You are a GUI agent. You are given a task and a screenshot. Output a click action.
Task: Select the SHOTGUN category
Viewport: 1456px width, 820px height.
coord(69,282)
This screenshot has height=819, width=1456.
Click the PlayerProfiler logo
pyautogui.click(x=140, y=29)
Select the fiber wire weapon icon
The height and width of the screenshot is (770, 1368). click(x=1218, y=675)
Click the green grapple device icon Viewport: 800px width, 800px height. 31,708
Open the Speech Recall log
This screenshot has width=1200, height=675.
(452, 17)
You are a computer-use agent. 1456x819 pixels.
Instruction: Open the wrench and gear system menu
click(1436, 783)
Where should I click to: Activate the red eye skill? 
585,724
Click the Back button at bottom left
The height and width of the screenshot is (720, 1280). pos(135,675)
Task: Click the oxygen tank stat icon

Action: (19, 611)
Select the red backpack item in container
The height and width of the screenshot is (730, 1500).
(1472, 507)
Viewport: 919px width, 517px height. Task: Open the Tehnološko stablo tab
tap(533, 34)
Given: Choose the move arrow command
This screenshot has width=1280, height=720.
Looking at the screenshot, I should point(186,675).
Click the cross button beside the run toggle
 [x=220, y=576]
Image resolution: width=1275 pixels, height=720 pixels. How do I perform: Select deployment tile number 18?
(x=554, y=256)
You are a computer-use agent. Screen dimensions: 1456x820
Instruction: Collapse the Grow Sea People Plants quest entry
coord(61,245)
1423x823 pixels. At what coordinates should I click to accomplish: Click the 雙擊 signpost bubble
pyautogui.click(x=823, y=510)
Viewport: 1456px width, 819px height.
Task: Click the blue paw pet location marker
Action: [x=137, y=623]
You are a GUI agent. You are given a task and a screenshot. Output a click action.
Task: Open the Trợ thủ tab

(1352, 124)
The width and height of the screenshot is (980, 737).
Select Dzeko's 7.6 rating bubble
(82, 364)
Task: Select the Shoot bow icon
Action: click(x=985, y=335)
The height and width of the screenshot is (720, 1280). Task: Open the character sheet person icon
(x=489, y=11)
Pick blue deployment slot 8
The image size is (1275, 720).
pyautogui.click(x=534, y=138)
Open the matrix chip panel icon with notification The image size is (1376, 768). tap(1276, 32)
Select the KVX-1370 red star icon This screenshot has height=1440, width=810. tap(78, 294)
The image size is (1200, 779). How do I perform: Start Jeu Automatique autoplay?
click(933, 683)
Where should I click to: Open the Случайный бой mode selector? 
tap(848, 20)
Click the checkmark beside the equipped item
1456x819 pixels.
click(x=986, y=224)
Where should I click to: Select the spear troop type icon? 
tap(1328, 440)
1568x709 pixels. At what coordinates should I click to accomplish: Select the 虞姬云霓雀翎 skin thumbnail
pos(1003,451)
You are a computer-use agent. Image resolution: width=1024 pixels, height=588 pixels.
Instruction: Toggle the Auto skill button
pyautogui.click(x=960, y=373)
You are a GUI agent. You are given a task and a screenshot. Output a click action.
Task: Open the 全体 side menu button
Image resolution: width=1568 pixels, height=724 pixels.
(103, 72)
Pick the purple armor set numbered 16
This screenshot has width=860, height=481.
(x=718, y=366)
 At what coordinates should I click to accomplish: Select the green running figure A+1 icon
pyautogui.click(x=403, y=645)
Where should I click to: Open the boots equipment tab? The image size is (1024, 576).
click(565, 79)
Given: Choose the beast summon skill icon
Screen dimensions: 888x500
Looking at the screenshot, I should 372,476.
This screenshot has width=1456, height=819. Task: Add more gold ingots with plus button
§ §
● **Job**
Print the data exactly, starting at the line that contains "Given: Choose the beast summon skill icon" and ending at the last line of the data, with both ends included.

● **Complete output**
Given: Choose the beast summon skill icon
Screen dimensions: 888x500
Looking at the screenshot, I should 372,476.
This screenshot has width=1456, height=819. Task: Add more gold ingots with plus button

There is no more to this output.